■ Provided data ■
# # #

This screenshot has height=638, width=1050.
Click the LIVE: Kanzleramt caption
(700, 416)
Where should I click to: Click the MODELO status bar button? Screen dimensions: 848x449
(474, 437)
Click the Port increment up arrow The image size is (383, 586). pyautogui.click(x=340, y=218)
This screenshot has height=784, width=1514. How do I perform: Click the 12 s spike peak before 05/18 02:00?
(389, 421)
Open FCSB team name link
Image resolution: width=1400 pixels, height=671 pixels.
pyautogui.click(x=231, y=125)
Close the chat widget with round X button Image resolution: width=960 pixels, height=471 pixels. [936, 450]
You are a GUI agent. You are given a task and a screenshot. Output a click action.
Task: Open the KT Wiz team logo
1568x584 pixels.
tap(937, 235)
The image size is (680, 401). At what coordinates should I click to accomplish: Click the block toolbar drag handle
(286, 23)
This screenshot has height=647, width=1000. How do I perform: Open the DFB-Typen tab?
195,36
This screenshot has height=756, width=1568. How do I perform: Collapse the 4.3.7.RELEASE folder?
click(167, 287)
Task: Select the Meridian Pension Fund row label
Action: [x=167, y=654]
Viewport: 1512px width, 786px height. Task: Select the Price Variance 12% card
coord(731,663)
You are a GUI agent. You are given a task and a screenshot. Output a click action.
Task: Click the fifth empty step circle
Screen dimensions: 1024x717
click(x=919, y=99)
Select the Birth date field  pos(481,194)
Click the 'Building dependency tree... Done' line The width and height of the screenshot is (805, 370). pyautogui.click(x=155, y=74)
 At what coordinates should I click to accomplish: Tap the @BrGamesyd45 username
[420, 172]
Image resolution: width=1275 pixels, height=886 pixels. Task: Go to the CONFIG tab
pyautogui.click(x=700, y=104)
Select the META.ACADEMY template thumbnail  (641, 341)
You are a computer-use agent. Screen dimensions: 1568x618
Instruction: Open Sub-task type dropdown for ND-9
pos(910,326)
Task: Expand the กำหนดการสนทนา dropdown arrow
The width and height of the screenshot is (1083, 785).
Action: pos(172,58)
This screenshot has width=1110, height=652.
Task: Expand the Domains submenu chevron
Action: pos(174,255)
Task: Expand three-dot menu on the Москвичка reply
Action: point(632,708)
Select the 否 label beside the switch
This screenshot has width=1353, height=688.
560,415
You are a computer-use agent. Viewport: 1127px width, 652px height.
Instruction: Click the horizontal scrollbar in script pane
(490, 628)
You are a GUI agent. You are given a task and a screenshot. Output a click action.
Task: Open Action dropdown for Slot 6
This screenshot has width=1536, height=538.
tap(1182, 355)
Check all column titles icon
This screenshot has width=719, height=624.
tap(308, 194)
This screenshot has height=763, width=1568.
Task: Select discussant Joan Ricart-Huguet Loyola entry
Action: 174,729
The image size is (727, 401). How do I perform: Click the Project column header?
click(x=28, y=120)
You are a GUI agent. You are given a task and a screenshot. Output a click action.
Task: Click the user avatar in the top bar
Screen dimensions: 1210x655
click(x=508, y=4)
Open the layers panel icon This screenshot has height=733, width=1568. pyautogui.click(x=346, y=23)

# # #

■ Set problem ■
Copy the items above verbatim, from the first one through the line containing "Click the Port".

■ Written solution ■
This screenshot has height=638, width=1050.
Click the LIVE: Kanzleramt caption
(700, 416)
Where should I click to: Click the MODELO status bar button? Screen dimensions: 848x449
(474, 437)
Click the Port increment up arrow The image size is (383, 586). pyautogui.click(x=340, y=218)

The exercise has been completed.